When you look at the trend of broadcast prime time GRPs for P18-49, it becomes quickly evident that traditional broadcast network program categories can’t muster the audience the way live sports and special event programs can. Look at the trend in Broadcast Prime viewers 18-49 for the last three seasons and you’ll see a diminution of the AA ratings for classic network TV programs like sitcoms, dramas, reality shows and even celebrity magazine programs. 2013’s average broadcast prime time rating for P18-49 dropped nearly 10% from the previous year, averaging just below a 2.0 in that highly sought after daypart. What is equally intriguing is the fact that even the broadcast networks’ live prime time sports programming, which include the NFL, NBA, MLB, NHL College Football/Basketball Championships in this example, saw a decline just shy of 4% in 2013 for the same average audience rating compared to the 2011/2013 season. That migration of A18-49 sports viewers seems consistent with the diaspora of “regular” non-sports viewers in broadcast network prime time.

But if you look closely at the last two national networks on the chart above, you might be surprised to see that Cinema is a medium that not only can participate but compete in this GRP arena against live sports. Take for example the 2013 weekly average audience ratings of a 6.2 generated by NCM Media Networks, the largest cinema network in the country, for P18-49. This average weekly audience represents a spread that, at its nadir, is a low of 3.5 during a month like April, while delivering up to 9.5 weekly GRPs for the same target demo during a high movie attendance month like July. Very few prime time programs, broadcast or basic cable networks can boast numbers like those for an average audience telecast.

Now some might accuse me of playing fast and loose by comparing Cinema’s weekly audience delivery with an average audience delivery in TV. I would simply reply that the end goal for all of us is to help an advertiser maximize their targeted GRPs across platforms that complement one another in search of their audience. Theatrical moviegoing, by definition, is also appointment viewing, just like watching the Final Four will be. The only real difference between watching the Final Four or “Captain America” is the former you can watch at home, while the latter you go out to watch in your local movie theater. Both represent conscious, decision-making choices that require you to dedicate a chunk of your time towards a scheduled entertainment event.

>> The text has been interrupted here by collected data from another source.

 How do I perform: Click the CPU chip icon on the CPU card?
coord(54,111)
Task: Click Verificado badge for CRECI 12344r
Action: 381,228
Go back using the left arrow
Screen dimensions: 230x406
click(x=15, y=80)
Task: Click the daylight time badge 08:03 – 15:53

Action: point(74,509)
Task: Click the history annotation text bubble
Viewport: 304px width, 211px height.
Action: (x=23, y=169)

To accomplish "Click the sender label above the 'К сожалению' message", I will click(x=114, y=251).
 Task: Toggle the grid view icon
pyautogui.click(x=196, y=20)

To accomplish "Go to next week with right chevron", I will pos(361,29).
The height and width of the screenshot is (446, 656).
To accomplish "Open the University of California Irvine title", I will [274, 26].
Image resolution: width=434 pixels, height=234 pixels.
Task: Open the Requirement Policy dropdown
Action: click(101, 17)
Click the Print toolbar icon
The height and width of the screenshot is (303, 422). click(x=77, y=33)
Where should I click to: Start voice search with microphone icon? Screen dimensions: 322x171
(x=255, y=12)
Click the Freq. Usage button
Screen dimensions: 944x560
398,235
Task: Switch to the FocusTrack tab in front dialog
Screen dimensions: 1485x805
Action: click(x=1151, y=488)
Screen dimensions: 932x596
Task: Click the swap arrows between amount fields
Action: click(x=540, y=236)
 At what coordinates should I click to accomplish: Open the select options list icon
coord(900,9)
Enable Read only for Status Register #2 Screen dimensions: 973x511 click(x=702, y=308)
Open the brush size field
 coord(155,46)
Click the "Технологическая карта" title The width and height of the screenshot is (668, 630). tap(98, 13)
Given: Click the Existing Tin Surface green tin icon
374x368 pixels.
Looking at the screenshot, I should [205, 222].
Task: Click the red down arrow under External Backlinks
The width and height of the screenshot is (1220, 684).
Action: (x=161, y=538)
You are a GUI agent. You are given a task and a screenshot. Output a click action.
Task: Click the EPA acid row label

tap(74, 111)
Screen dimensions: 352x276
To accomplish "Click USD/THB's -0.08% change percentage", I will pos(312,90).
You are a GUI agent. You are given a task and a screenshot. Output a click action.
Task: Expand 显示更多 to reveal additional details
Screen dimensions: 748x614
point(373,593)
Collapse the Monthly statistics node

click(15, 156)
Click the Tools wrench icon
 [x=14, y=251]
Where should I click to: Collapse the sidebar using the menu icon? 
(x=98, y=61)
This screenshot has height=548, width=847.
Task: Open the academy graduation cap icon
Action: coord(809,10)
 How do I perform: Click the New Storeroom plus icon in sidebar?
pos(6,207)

Additionally, Cinema has consistently shown itself to be an extremely engaging medium when you examine the brand recall, message recall and likeability of on-screen advertising compared to identical ads that have appeared on Prime Broadcast Network TV, Prime Basic Cable TV and Sports.

So the next time someone in the industry comments on the scarcity of appointment viewing GRPs, remember to tell them that Cinema can help supplement that scarcity, especially with young (P12-34) Light TV viewers who do a lot of time shift viewing. And if you’re a media planner or buyer and you don’t have Cinema in your bracket, you could be missing out on a big win.